09/01/26
Le statut semi-colonial de la Chine, après les Guerres de l’Opium, déclencha une profonde crise identitaire au sein du pays. Le ressentiment grandissant parmi la population déboucha en 1898 sur la révolte des Boxers, un mouvement violent populaire, dirigé contre l’influence étrangère, l’impérialisme et le christianisme.

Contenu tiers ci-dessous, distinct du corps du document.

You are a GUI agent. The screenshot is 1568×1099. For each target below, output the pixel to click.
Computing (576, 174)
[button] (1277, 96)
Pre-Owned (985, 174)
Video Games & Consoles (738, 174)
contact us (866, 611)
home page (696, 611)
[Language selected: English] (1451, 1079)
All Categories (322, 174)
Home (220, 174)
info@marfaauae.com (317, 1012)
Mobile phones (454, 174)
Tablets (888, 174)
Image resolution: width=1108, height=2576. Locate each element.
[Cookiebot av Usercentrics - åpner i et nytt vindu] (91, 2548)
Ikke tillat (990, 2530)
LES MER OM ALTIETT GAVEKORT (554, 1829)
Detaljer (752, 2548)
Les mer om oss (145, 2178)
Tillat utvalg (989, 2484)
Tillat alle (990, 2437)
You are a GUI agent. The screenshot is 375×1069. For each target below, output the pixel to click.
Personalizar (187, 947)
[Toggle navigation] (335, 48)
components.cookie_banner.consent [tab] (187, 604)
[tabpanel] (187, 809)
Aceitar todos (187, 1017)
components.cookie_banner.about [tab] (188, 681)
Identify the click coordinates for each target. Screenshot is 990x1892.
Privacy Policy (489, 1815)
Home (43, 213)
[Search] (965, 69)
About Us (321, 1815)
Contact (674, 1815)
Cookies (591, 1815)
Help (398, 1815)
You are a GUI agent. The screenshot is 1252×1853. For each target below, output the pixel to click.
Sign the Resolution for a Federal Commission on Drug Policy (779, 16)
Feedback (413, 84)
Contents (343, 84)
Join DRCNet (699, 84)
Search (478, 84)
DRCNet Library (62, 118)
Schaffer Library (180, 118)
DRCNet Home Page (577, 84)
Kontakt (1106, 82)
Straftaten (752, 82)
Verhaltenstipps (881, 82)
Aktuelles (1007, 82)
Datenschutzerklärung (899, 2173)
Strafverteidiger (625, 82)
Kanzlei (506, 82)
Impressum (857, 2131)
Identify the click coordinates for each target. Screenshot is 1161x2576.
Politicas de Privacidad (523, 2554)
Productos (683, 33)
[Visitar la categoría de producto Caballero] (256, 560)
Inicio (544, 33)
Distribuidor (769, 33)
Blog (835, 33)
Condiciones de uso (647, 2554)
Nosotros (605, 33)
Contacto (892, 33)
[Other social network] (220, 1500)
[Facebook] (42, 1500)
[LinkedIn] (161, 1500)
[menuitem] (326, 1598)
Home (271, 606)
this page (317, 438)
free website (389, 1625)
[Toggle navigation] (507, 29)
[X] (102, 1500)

Les puissances occidentales ripostèrent durement, chaque mort américaine ou britannique entraînant un nombre exponentiellement plus élevé de morts chinoises. Une alliance de huit puissances étrangères (Grande-Bretagne, États-Unis, France, Allemagne, Italie, Autriche-Hongrie, Russie et Japon) prit le contrôle de Pékin en 1900. Une violente confrontation s’ensuivit, les membres de l’alliance se livrant à des actes de vandalisme culturel, allant de la destruction de biens chinois au pillage d’objets de valeur. La révolte prit officiellement fin en 1901 avec la signature du protocole des Boxers, qui imposait à la Chine de nouvelles réparations et concessions débilitantes à l’Occident.
La même année, la mission Door of Hope (Porte de l’Espoir) commença ses activités, bien à l’abri dans la concession internationale de Shanghai. Une petite maison louée au cœur du célèbre quartier chaud de Shanghai, le Red Light District sur Foochow Road, fut aménagée pour servir de « foyer d’accueil ». Cette résidence sans prétention ne se distinguait guère des autres bâtiments de la ruelle, les maisons de plaisir, décorées la nuit de lanternes en papier portant les noms des femmes disponibles. Une enseigne au néon indiquant « Jésus sauve » fut ensuite installée au-dessus de l’entrée de la mission.
Cette mission recevait les prostituées fuyant les bordels des alentours et les gangs qui s’en occupaient. Parfois, certain(e)s y étaient parfois invité(e)s contre leur gré.
À leur arrivée au foyer d’accueil, les résidents bénéficiaient de services essentiels de nourriture, d’un logement et de soins médicaux. Une fois leurs besoins immédiats satisfaits et leur état physique stabilisé, ils avaient la possibilité d’intégrer le « foyer de première année » de la mission, situé à proximité. Là, en échange d’un enseignement religieux intensif, les résidents pouvaient participer à un programme éducatif interne pour acquérir des compétences de base, telles que la lecture et l’écriture, les mathématiques simples, la couture, la broderie et le tricot. S’ils étaient jugés suffisamment pieux à la fin de leur première année, les résidents pouvaient être admis dans une troisième résidence : la « maison industrielle ».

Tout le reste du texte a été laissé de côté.